DeLay voted against IGPA, and used his powers as Majority Whip to place the bill on the suspension calendar, a House procedural maneuver which bans amendments and limits debate. The bill's sponsor, Robert Goodlatte (R-VA) agreed, as he expected the bill to pass.

The bill failed to meet the two-thirds majority required by the suspension calendar, and was rejected on July 18.

The bill's original supporters, such as James Dobson's Focus on the Family, immediately demanded that the House leadership revive the bill. Abramoff realized that he would not be able to muster support to reject the bill in an ordinary majority vote. Abramoff used Sheldon to target 10 Republican House members in vulnerable districts, using Sheldon to carry out a media campaign and Reed to carry out a direct-mail campaign accusing the members of being 'soft on gambling' if they supported the bill. In a fax to eLottery on August 18, Abramoff wrote, "please get me a check as soon as possible for $150,000 made payable to American Marketing Inc. This is the company Ralph [Reed] is using."
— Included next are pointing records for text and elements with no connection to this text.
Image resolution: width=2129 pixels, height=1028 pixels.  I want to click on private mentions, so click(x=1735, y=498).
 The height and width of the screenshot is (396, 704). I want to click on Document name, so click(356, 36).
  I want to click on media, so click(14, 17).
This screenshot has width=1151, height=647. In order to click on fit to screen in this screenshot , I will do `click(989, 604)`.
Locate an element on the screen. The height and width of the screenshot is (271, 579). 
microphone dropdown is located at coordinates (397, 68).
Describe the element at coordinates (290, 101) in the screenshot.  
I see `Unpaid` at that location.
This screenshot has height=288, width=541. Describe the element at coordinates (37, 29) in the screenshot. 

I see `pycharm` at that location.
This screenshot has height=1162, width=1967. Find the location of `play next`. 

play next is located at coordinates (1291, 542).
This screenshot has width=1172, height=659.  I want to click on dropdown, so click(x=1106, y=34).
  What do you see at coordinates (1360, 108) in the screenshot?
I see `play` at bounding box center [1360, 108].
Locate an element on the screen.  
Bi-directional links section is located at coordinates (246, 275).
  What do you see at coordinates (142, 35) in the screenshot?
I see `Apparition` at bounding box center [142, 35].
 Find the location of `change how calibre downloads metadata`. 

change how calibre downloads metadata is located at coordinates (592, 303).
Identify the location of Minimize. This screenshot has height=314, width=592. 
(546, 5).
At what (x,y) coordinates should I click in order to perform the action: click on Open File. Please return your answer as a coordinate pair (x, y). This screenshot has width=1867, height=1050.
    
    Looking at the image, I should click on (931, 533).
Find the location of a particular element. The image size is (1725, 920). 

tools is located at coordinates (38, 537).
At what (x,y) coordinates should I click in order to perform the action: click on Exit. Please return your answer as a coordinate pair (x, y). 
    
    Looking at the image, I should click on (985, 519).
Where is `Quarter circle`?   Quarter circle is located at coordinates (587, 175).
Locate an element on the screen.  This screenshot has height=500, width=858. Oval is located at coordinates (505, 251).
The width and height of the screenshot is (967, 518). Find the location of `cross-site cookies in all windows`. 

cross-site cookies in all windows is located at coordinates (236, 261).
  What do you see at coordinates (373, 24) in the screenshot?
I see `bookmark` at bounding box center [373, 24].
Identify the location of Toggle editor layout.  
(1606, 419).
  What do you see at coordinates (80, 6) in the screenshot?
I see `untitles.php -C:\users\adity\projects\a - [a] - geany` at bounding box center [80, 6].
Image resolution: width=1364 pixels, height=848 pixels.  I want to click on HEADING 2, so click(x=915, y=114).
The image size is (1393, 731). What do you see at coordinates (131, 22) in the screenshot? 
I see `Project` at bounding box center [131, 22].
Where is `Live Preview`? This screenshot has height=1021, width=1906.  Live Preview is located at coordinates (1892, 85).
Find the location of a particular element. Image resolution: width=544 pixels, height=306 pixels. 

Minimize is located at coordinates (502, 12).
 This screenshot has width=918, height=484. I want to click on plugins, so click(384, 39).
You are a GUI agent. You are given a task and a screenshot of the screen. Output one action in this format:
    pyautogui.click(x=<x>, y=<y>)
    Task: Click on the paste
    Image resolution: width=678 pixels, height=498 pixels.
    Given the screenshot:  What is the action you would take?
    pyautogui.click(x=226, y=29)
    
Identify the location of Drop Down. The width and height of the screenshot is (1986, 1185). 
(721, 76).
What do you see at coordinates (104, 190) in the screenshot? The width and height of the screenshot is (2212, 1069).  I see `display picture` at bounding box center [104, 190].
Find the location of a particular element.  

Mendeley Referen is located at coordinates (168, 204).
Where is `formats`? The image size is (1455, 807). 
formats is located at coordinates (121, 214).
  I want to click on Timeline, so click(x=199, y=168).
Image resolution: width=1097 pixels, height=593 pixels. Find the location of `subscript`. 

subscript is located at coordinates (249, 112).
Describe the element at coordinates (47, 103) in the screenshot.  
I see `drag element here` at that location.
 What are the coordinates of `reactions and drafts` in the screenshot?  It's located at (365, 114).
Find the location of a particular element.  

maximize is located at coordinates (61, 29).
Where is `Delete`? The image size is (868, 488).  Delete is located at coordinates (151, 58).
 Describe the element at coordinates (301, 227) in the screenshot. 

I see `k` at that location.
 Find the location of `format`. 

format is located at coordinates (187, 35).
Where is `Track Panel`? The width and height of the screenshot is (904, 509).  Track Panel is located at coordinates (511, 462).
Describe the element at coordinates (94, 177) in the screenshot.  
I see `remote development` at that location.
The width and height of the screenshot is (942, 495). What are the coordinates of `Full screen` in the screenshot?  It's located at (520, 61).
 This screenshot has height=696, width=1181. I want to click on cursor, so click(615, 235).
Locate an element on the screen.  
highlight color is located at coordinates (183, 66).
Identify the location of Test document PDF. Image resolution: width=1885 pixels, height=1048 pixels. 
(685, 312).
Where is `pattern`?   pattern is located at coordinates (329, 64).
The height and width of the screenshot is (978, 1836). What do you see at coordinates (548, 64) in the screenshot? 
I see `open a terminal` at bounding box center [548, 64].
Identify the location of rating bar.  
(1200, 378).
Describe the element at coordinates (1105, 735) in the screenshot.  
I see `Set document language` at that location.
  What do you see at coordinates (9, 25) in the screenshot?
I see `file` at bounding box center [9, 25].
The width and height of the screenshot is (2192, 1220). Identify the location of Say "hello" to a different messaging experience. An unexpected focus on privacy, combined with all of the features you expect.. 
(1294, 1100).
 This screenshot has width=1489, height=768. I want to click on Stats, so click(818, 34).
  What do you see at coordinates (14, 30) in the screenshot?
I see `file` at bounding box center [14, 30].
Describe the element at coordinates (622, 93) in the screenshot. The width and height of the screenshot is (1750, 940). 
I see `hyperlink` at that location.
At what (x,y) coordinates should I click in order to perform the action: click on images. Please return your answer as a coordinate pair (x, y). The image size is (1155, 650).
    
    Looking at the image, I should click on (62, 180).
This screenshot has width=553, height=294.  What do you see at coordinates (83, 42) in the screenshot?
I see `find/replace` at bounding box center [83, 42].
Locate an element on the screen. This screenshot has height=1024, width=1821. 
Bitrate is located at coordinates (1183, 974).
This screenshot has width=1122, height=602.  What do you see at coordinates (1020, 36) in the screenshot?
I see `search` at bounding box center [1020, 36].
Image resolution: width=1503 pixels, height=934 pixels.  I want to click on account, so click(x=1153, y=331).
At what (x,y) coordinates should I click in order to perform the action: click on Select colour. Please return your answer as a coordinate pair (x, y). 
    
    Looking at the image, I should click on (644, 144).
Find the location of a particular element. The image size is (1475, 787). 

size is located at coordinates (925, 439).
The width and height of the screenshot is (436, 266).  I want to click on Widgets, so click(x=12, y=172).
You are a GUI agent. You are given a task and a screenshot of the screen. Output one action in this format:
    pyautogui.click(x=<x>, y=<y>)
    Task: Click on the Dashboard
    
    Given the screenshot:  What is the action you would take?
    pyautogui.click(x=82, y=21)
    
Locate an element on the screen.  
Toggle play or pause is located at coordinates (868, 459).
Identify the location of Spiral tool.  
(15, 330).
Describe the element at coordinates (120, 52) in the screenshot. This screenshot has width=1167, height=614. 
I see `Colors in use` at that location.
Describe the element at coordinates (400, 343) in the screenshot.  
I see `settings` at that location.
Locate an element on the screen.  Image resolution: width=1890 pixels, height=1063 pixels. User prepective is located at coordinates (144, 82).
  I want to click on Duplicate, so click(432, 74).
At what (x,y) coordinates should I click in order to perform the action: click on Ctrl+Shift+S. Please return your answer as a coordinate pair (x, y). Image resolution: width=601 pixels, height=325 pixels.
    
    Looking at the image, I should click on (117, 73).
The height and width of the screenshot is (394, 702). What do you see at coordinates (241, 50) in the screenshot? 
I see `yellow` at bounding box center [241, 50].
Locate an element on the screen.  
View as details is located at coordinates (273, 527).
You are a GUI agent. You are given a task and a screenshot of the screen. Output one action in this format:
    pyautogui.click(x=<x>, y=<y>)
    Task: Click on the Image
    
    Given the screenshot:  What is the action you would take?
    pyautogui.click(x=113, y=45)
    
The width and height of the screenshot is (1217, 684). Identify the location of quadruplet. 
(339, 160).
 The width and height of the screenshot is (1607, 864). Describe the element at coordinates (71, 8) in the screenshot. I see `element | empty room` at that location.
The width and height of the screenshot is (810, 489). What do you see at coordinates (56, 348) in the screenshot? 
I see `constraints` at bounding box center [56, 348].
Abramoff also directed eLottery to write a check for $25,000 to Toward Tradition, a Seattle, Washington-based foundation formerly chaired by Abramoff, and then chaired by Rabbi Daniel Lapin. Toward Tradition later employed Tony Rudy's wife, Lisa Rudy for work allegedly related to an Interfaith conference to be held in September 2000. Lapin claimed that Lisa Rudy's company, Liberty Consulting, was paid over $25,000 for "ground work" related to the conference.

Toward Tradition also received $25,000 in funding from Abramoff's client Magazine Publishers of America. According to the MPA, this donation was given at the direction of another Preston Gates employee, not Abramoff. Tony Rudy had also aided Abramoff in lobbying Tom DeLay on a postal-rate increase opposed by the magazine publishers. The FBI interviewed Toward Tradition in 2005 regarding this apparent money laundering.

Due to the campaigns manufactured by Reed and Sheldon, the targeted members reported to DeLay's office that they were being pressured by constituents to vote against the bill. Tony Rudy used his position as Chief of Staff to exaggerate these concerns in reports to Tom DeLay. DeLay eventually convinced other members of the House Republican leadership that passing the bill could cost the Republican caucus 4 seats, at which point the other leaders agreed not to put the bill to a vote in that session of Congress.